▶ [Текст для чтения]

По антирусскому озлоблению дудаевские газеты 1991- 1994 гг. вполне догнали немецкие времен Великой Отечественной войны. На этом фоне особенно выделялось молчание СМИ России о судьбе русских в Чечне. К сожалению, и тех газет, которые мы привыкли считать патриотическими. Насколько это молчание было упорным, говорит такой пример. В виде исключения один журналист публиковал время от времени сообщения о том, что творилось в Чечне, - грозненский корреспондент газеты "Экспресс-хроника" Дмитрий Крикорьянц. Он был убит в ночь с 14 на 15 апреля 1993 года. Его застрелили, а потом отрезали голову. Однако СМИ, обычно чутко реагирующие на судьбу своих работников, на этот раз промолчали.
Напрасно писали казаки из Чечни: "Мы просим телевидение России передать наш крик!" Молчали не только СМИ. Те же казаки пишут: "Борис Николаевич! Мы доверили вам наши судьбы и жизнь, а что же сейчас происходит с русскими?" Молчали президент, Верховный Совет, Дума, уполномоченный по правам человека. Более того. Русский национальный собор (генерал Стерлигов), Дворянское собрание, казачье войско Донское заключали соглашения с Дудаевым, где говорилось о "межгосударственных отношениях России и чеченской республики Ичкерия", о недопущении "деятельности организаций или отдельных лиц, имеющих целью свержение государственного строя Другой договаривающейся стороны". С горечью говорили нам многие беженцы и еще оставшиеся в Чечне русские, что Россия их предала.
Результатом дудаевского террора был массовый исход русских из Чечни. К началу "перестройки" в Чечено-Ингушетии жило около 500 000 русских. А в 1994 году дудаевская газета "Солдатское слово" писала о Чечне: "Это небольшая страна на южной границе России, где еще живет около ста тысяч русских". Позже многие из них в связи с военными действиями и усилившимся террором боевиков Дудаева тоже бежали из Чечни.
Совершенная таким образом в Чечне грандиозная этническая чистка по своему масштабу вполне сопоставима со сталинской депортацией чеченцев и ингушей в 1944 году. Есть, конечно, различие в стиле. Акция 1944 года была организованным зверством, народ в 24 часа был погружен в составы и вывезен. Акция 1991-1994 гг. растянулась на три года, сопровождалась волной грабежей, изнасилований, убийств. Но суть - одна и та же. И русские беженцы из Чечни, по моему глубокому убеждению, имеют право на такое же отношение, как ранее депортированные народы. Их права должны быть восстановлены.
Но с самого начала операции в Чечне она подверглась яростным атакам антирусских СМИ. Можно было отчетливо увидеть уже знакомый сценарий. Армия должна была быть забросана грязью, представлена скопищем бандитов и насильников, к тому же трусов, и воевать-то не умеющих. Войска должны были быть отозваны, начались бы переговоры на высшем уровне с Дудаевым, чем его правление было бы легализовано. Было бы доказано бессилие России, "побежденной маленьким, но гордым народом". Это открыло бы дорогу сепаратистским страстям в других районах и начался бы распад России. То есть повторилось бы то, что произошло с СССР.

Материалы по поиску слов и элементов:
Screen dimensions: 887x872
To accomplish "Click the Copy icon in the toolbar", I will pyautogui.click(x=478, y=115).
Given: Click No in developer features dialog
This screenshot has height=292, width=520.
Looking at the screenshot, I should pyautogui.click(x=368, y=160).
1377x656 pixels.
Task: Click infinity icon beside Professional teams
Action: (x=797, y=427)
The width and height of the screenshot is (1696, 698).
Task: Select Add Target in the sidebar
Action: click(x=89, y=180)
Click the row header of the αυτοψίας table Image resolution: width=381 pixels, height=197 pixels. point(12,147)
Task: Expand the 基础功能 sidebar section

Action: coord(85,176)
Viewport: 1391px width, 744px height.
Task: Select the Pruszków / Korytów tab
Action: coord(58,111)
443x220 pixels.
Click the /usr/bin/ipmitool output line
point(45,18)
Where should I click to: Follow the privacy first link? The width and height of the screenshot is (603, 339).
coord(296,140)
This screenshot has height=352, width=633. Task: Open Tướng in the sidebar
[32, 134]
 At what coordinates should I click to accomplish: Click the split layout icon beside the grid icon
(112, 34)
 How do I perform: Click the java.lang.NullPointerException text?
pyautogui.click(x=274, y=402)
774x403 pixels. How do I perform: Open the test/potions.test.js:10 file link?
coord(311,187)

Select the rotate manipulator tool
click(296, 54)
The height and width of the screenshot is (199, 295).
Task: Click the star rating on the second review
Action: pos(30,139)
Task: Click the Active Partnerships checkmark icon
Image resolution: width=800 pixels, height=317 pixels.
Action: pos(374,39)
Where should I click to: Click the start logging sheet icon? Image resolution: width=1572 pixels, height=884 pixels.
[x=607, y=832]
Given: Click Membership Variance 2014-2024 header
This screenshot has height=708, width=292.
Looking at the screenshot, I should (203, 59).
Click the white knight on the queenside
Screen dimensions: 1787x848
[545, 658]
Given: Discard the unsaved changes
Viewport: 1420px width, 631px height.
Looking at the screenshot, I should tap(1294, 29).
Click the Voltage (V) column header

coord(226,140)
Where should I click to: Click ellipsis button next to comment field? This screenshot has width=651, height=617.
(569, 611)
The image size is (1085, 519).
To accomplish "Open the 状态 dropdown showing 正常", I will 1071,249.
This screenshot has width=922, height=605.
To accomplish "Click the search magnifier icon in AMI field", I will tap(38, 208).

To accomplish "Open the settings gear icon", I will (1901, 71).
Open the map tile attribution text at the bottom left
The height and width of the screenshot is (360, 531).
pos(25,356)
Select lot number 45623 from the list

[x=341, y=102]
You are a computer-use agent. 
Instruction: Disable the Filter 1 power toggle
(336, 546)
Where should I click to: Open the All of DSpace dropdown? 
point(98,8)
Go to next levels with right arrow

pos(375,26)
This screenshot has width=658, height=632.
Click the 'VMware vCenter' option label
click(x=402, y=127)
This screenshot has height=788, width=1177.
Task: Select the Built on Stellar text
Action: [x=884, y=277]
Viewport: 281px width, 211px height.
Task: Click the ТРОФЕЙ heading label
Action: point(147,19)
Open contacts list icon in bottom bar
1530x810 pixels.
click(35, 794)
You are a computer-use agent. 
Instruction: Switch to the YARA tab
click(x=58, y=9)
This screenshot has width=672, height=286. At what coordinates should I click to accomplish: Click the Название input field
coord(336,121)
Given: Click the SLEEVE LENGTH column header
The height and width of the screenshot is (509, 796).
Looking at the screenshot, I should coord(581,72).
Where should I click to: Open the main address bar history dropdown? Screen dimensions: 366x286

▶ [Задание 1] Назовите все организации, которые, согласно тексту о событиях в Чечне, заключали соглашения с Дудаевым.
▶ [Задание 2] Продолжите текст о событиях в Чечне, начав сразу после его последнего предложения.

▶ [Ожидаемый ответ 1] Русский национальный собор (генерал Стерлигов), Дворянское собрание, казачье войско Донское.

▶ [Ожидаемый ответ 2]
Однако уж слишком ясно было, что такой сценарий означал бы политическую смерть президентской команды. Как в случае с Советским Союзом после его развала Горбачев был убран, так и после развала России на каких-то ее обломках утвердилась бы новая команда. Думаю, именно поэтому, то есть из соображений самосохранения, власти вынуждены были пойти на меры, объективно препятствующие распаду России. Видно было, с какой мукой на лице примчался Ковалев в Москву из дудаевского бункера, когда стала ясно, что до взятия Грозного остались считанные дни и сорвать его не удается. Этот сценарий не удался, он наткнулся на те же душевные качества русского солдата, которые всегда оказывались так неожиданны для всех врагов России. Сейчас военные действия близятся, видимо, к завершению. Однако при наметившихся тенденциях может оказаться, что цель, которую преследовал режим Дудаева, окажется достигнутой, несмотря на военную победу федеральных войск русское население будет изгнано. Беженцы говорили нам, что при существующем положении они опасаются возвращаться. Даже оставшиеся в Грозном русские, казалось бы, пережившие самое страшное, говорили: "Надо уезжать". Оставшееся в казачьих станицах русское население подумывает о том, чтобы выселяться станицами.
Такое положение будет трагичным для всей Чечни: на русских держались все более современные части ее экономики, русская община была мощным стабилизирующим фактором. Ведьдажевдудаевской газете "Ичкерия" в 1993 году была опубликована статья М. Шамаева "Как нам спастись от экономического голода", где я прочитал: "Для этого нам надо, во-первых, на всех ключевых постах властных структур всех уровней иметь честных и порядочных работников, профессионалов в своем деле. Но история с новой властью доказывает, что среди чеченцев почти нет таких работников, которые могли бы ставить государственные интересы выше личных и проявлять заботу о народе. Поэтому и начинать самоочистку надо именно с властных структур, наполняя их честными, порядочными работниками, в том числе и из представителей других национальностей, особенно русскими".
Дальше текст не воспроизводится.